(Stored data entries)
● ● ●

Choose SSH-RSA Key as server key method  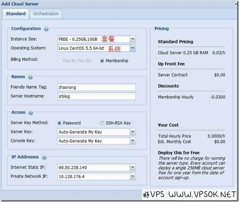coord(102,123)
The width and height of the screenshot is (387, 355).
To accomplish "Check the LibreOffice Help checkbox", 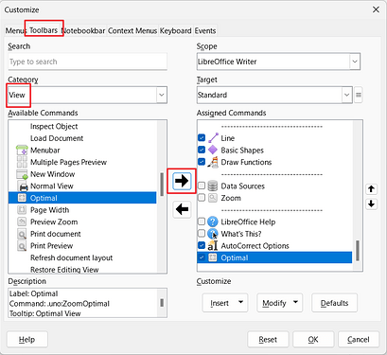I will 202,222.
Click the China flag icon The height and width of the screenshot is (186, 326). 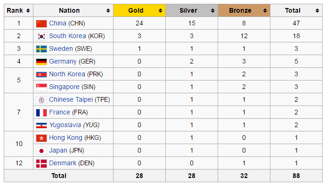click(x=41, y=24)
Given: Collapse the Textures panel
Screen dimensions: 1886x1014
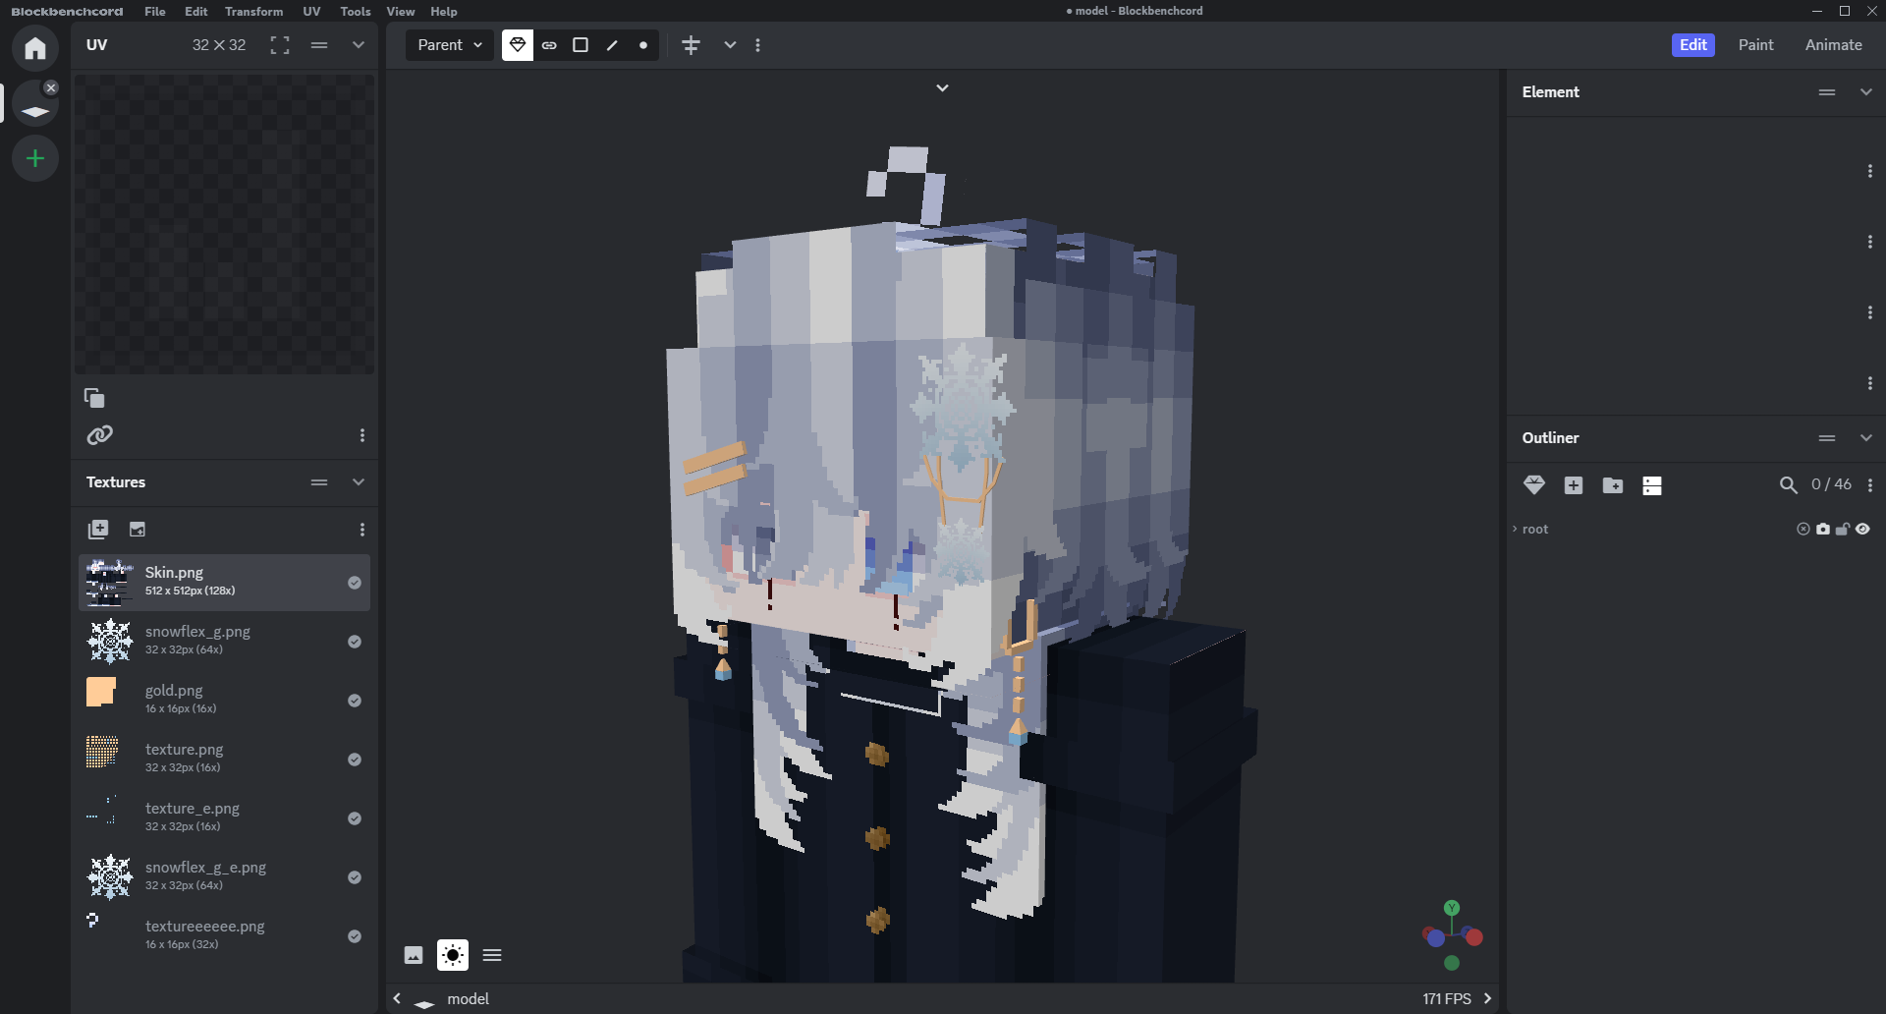Looking at the screenshot, I should point(359,482).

● ● ●

• Try it
All that belongs in the answer is the lines from the line with "Given: Collapse the Textures panel" through the closing line of the entries, inclusive, transcribed exactly and free of pictures.

• Answer to this problem
Given: Collapse the Textures panel
Screen dimensions: 1886x1014
Looking at the screenshot, I should point(359,482).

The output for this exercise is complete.